» **Aim of the task**:
According to the abstract below on care transitions, why was the qualitative study undertaken? Answer in one to three sentences.

» **Text provided**:
»»

Clinicians’ views on improving inter-organizational care transitions
1 Keenan Research Centre, Li Ka Shing Knowledge Institute, St. Michael’s Hospital, Room 720, 30 Bond Street, Toronto, ON M5B 1W8, Canada
2 Lawrence S. Bloomberg Faculty of Nursing, University of Toronto, Toronto, Canada
3 Bridgepoint Collaboratory for Research and Innovation, Bridgepoint Active Healthcare, 14 St. Matthews Road, Toronto, ON M4M 2B5, Canada
4 Dalla Lana School of Public Health and Institute of Health Policy Management and Evaluation, University of Toronto, Toronto, Canada
5 Executive Administration, Bridgepoint Active Healthcare, 14 St. Matthews Road, Toronto, ON M4M 2B5, Canada
6 Mount Sinai Hospital, 600 University Ave, Toronto, ON M5G 1X5, Canada
7 Department of Medicine and Institute of Health Policy Management and Evaluation, University of Toronto, Toronto, Canada
BMC Health Services Research 2013, 13:289 doi:10.1186/1472-6963-13-289Published: 30 July 2013
Patients with complex health conditions frequently require care from multiple providers and are particularly vulnerable to poorly executed transitions from one healthcare setting to another. Poorly executed care transitions can result in negative patient outcomes (e.g. medication errors, delays in treatment) and increased healthcare spending due to re-hospitalization or emergency room visits by patients. Little is known about care transitions from acute care to complex continuing care and rehabilitation settings. Thus, a qualitative study was undertaken to explore clinicians’ perceptions of strategies aimed at improving patient care transitions from acute care hospitals to complex continuing care and rehabilitation healthcare organizations.

««

» **Data shown**:
»»

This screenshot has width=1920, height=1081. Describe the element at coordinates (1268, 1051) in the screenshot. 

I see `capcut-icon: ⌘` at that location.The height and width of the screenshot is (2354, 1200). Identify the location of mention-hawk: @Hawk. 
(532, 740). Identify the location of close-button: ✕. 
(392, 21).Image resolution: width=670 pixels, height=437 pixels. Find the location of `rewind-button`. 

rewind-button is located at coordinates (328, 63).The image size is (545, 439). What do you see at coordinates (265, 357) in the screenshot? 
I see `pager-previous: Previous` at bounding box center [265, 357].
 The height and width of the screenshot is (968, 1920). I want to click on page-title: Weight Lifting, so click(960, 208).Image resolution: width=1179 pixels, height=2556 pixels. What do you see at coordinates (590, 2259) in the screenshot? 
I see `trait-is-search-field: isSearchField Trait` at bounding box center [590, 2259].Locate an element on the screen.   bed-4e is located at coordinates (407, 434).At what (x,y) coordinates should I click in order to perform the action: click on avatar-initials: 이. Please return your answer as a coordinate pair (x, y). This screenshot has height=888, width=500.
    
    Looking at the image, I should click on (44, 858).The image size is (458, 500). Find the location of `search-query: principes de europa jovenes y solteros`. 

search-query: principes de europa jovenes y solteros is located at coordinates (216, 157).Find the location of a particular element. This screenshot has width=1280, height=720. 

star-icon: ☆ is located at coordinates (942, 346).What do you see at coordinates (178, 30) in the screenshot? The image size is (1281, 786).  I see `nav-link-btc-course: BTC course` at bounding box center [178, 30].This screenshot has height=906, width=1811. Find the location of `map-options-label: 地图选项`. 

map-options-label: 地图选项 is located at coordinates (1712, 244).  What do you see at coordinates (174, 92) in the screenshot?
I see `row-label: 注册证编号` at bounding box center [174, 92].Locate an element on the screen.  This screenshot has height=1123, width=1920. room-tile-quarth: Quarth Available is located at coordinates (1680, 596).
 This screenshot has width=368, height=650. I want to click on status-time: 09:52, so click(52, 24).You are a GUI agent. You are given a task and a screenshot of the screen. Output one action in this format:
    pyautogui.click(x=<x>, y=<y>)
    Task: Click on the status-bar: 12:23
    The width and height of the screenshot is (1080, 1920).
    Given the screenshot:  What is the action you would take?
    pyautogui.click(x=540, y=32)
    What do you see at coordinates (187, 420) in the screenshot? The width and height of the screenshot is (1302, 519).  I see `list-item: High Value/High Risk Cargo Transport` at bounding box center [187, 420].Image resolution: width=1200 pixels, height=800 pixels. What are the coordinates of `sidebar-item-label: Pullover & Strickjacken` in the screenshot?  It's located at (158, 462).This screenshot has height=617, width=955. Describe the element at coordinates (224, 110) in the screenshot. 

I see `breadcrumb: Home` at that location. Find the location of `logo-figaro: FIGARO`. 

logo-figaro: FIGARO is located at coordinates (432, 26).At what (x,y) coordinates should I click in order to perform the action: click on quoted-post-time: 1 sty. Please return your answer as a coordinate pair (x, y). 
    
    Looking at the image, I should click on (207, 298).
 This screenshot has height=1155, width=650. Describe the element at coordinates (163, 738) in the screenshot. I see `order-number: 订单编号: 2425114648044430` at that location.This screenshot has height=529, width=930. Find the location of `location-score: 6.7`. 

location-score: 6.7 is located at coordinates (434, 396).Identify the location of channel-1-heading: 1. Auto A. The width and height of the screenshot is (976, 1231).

««

» **Answer space**:
Little is known about care transitions from acute care to complex continuing care and rehabilitation settings. The study was therefore done to explore clinicians' views of strategies for improving transitions from acute care hospitals to those organizations.